I'd suggest that Prof. Leiter is, in fact, in going so far as to condemn Kolakowski and the award of the prize to him so categorically and strongly, acting out of both political bias -- not so much knee-jerk opposition to any right-of-centre thinker, but suspicion of right-wing political biases and motives everywhere (one perhaps develops such sensitivities after living in Texas long enough ...) -- and disciplinary bias -- dismissing those who Jacob Levy refers to tellingly and nicely as 'humanist intellectuals' because they fail to meet the criteria of analytic philosophy (though he does seem to object more to thinkers of whom this is true on the right, as his suggesting of Edward Said, among others, suggests. Incidentally, I think that Leiter's own list of names is a pretty good one, and I would certainly be all in favour of the Kluge Prize being awarded to Geertz, Chomsky, Skinner, Said or Wollheim if they were alive, or Hobsbawm [though I'll admit that I'd be less delighted if the prize went to someone with whom I was more out of sympathy with politically -- as would be so with Said, Chomsky, or Hobsbawm -- than I am with Kolakowski. I wouldn't, however, call such an award a travesty or a shame] I think that many of those Leiter names -- as well as those Levy does -- are certainly as deserving of the prize as Kolakowski, and I'd probably say that some of them were probably more deserving, though with a certain amount of reservation [for the record, I'd probably put Habermas, Hirschmann, and Geertz ahead of Kolakowski, and Walzer, Taylor, Bailyn, Chomsky, and Elster head-to-head with Kolakowski; I'd also think about adding Martha Nussbaum, Peter Gay, Daniel Bell, Stuart Hampshire, Paul Ricoeur, just to take the first five who come to mind])
Anyway. I doubt that any of this will do anything than further confirm Prof. Leiter (should he see it; though I must admit that I rather hope he's no longer reading this blog, since I think it's certainly a waste of his time and perhaps a rather painful chore for him) or those of his mind in his and their opinions of me. Certainly, Prof. Letier's continuing tendency to condemn, in fairly strong terms and pretty categorically, those who do not share his own conception of philosophy or view of the world and do not conform to the standards of his own camp within his own discipline -- without evincing a great understanding of those intellectual activities which those of different minds from his own puruse -- does little more than confirm the opinion I've formed (rather reluctantly) of him.

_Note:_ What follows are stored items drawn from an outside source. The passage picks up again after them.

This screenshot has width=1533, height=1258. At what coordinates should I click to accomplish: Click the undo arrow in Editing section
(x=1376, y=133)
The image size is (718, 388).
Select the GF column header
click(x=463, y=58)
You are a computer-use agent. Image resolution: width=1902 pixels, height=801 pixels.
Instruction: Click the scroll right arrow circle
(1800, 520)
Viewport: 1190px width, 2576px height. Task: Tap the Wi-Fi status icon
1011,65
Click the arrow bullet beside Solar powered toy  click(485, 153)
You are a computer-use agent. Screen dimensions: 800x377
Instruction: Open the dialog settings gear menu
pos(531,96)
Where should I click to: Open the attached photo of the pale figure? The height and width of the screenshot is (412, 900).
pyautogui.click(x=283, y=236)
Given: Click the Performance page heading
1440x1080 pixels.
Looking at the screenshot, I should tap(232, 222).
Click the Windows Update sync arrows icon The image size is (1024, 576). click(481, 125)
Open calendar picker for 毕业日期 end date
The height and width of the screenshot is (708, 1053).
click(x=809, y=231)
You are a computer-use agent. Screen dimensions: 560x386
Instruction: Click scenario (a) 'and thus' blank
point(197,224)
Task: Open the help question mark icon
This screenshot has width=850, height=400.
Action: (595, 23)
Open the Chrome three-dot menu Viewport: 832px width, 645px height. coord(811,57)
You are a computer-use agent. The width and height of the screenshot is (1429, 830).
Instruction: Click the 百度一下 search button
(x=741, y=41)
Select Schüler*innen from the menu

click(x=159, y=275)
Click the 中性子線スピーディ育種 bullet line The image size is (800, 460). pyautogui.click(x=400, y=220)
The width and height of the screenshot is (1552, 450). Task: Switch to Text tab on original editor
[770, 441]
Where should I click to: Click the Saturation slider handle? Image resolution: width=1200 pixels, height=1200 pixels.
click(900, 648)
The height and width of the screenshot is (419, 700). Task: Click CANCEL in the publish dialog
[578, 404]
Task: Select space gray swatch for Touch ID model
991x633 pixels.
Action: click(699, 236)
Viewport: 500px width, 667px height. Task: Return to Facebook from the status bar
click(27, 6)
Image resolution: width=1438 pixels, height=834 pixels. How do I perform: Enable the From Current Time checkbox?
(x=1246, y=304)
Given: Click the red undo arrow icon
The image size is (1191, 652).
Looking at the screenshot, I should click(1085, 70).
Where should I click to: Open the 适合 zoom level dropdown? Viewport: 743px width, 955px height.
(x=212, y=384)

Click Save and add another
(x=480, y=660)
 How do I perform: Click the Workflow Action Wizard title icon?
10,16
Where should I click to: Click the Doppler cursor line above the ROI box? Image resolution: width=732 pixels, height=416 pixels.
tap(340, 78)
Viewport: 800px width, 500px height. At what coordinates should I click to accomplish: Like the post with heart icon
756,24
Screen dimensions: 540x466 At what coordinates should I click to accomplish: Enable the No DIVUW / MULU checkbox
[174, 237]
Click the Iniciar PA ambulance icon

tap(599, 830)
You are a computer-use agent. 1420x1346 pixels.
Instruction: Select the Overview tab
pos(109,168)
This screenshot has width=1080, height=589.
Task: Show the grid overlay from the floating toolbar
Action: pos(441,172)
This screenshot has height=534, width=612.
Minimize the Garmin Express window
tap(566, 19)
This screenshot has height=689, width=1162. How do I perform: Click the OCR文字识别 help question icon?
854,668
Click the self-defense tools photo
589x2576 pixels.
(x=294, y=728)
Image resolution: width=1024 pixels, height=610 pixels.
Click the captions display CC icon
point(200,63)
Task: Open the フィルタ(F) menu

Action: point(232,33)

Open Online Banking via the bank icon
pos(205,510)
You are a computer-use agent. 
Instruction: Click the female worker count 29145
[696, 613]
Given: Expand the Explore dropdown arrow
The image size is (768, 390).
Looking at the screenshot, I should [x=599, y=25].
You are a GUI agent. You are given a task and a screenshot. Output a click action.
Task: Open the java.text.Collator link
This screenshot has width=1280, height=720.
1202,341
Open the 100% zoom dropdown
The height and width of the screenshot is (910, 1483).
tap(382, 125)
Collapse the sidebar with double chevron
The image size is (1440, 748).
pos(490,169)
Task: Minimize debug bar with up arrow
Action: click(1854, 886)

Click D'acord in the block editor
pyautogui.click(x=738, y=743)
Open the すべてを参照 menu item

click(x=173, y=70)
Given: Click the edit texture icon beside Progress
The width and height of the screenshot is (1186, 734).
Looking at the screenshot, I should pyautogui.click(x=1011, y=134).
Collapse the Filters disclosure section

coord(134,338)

Wednesday, November 05, 2003

BAD WEEK: No, I'm not talking about events in Iraq -- though lord knows, that could qualify. No, I'm talking about the deaths of several people -- people who, unlike most of those whose lives have been abruptly ended by violence in Iraq (and elsewhere), reached the end of their long, honourable lives peacefully and naturally. First noted, though it was the last to occur, was the death of Richard Wollheim (see below). Now I learn that Christabel Bielenberg, a truly remarkable woman, has died; for the story of her eventful life, see here and here; as has Richard Neustadt, the distinguished American political scientist, who both studied the presidency and advised, and taught, Presidents (or would-be Presidents; he was one of Al Gore's mentors when Gore was an undergrad)-- see here, here (for a rather underwhelming obit -- say what you will about the British press, they still do obits better than even their best American counterparts. Though it is sort of nice to see an obit of Neustadt that doesn't identify him as Shirley Williams's husband in the first paragraph), and, for an especially nice obit, here.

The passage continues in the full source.